**Prompt 1:**
Answer the following questions using the excerpt on digital art and AI, giving each answer on its own line.
(a) The cover image animation is based on which historic Chinese painting?
(b) According to the fourth reference note, what is a common use of a parallax barrier?
(c) According to the eighth reference note, what will invariably differ even when memorization produces identical images?
**Prompt 2:**
Give what follows in the excerpt on digital art and AI, continuing after its final sentence.

**Text for analysis:**
——

The world of digital art including forms of AI is one that is as vast and as it is precise. This world mirrors the ‘intermedia’ that characterises human experience at its most immediate, measurable, and visceral. AI in technology leverages patterns of human thought and human experience, rapidly upcycling an otherwise passive and boundless archive of big data. Random and systematic interventions by both humans and machines calibrate precision-driven dimensions and interpretations of the world around us, challenging our perspectives, enlarging our experiences. Across visual and performing arts today, the digital paradigm offers tremendous untapped potential to comprehensively re-imagine histories, the future and everything in between. 

Cover Image: The animation based on the historic Chinese painting Along the River During the Qingming Festival in Expo 2010, Shanghai. © AndyHe829, Wikimedia Commons

Read the second article of the series by Dr Bridget Tracy Tan on the challenges artmakers face in the era of AI here.


References

1. https://www.nbaldrich.com/media/pdfs/collaborative-reader3.pdf

2. https://www.vdb.org/titles/double-vision

3. Man, D. and Olchawa, R. (2018) ‘Brain Biophysics: Perception, consciousness, creativity. Brain Computer Interface (BCI)’, Biomedical Engineering and Neuroscience, pp. 38–44. doi:10.1007/978-3-319-75025-5_5

4. Barrisol is actually a comprehensive product solution that involves the use of a patented PVC with flammable/heat classification appropriate for use in lighting and displays. A parallax barrier is an apparatus with strategic, precision slits that can be used to obstruct image and light emissions to control how the viewer absorbs such. A common use for this is to allow a viewer to experience 3D, without special equipment, simply by creating a false depth, controlling what and how the eye apprehends in layers and at angles. Stereoscopic imaging is an example of the use of parallax barriers. 

5. https://machinelearningmastery.com/what-are-generative-adversarial-networks-gans/

6. https://paperswithcode.com/method/vae

7. The author is not privy to the exact inputs Keane Tan used in deploying machine learning during the creation of his artwork. These are suggestions based on the image and the title given. 

8. The probability of generating identical images from the input of the same data remains unpredictable. There is a concept in AI where memorization occurs, and identical images are generated. Even in this circumstance, elements resulting from the transfer of coded data such as pixel distribution and image ‘noise’ will invariably, even minutely, differ.

——

**Raw data:**
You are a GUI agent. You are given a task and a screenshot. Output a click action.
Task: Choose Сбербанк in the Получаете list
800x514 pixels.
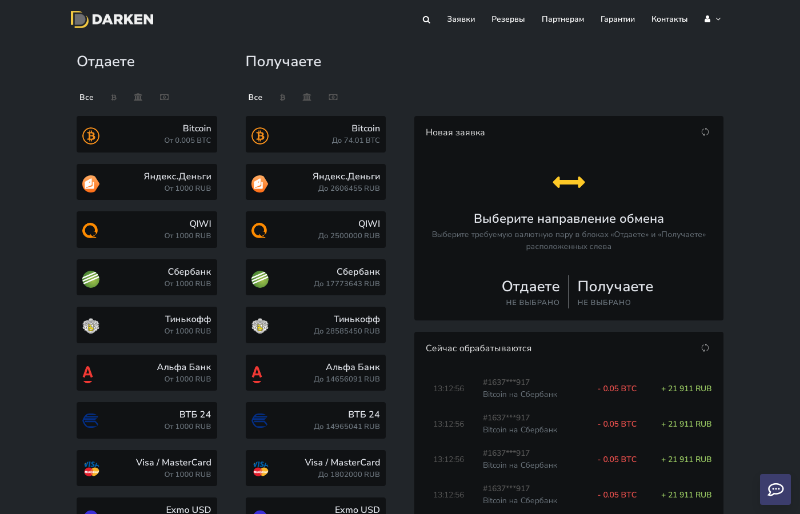(316, 278)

——

**Reply 1:**
(a) Along the River During the Qingming Festival.
(b) It allows a viewer to experience 3D without special equipment by creating a false depth.
(c) Elements resulting from the transfer of coded data, such as pixel distribution and image "noise," will differ, even if only minutely.

**Reply 2:**
9. The original painting was by Zhang Zeduan (AD 1085 and 1145) The work was a handscroll of ink on silk, measuring 5.28m long and only about a foot high. It captured the daily life of people during Northern Song (960-1127 AD) in what was then the capital, Bianjing. (modern day Kaifeng in Henan Province). 

10. Unity is an engine originally developed for gaming design in an immersive environment but has evolved to be used in different applications across genres and platforms. 

11. An example of data driven machine learning and processing is mathematical modelling employed during the recent pandemic, to predict possible scenarios compositing the existing and current data. This technology is thus able to plot and anticipate future outcomes based on real time observations, calculations, and probabilistic reasoning.


About the Author 

Dr Bridget Tracy Tan is Director for the Institute of Southeast Asian Arts and Art Galleries at Nanyang Academy of Fine Arts. Formerly a curator at the Singapore Art Museum (now National Gallery Singapore), she holds a First Class Honours degree in History of Art. Her PhD in practice-led research as a curator and critical art historian was obtained from the University of the Arts London. The thesis critically explored Southeast Asian museology and Southeast Asian curating in contemporary paradigms that extend into global platforms, specifically biennales. Dr Tan continues to assemble exhibitions and facilitate the teaching of Southeast Asian arts. She has contributed essays and articles on local and regional artists in seminal publications. Over the last two decades, she has also judged regional and international competitions for photography and painting.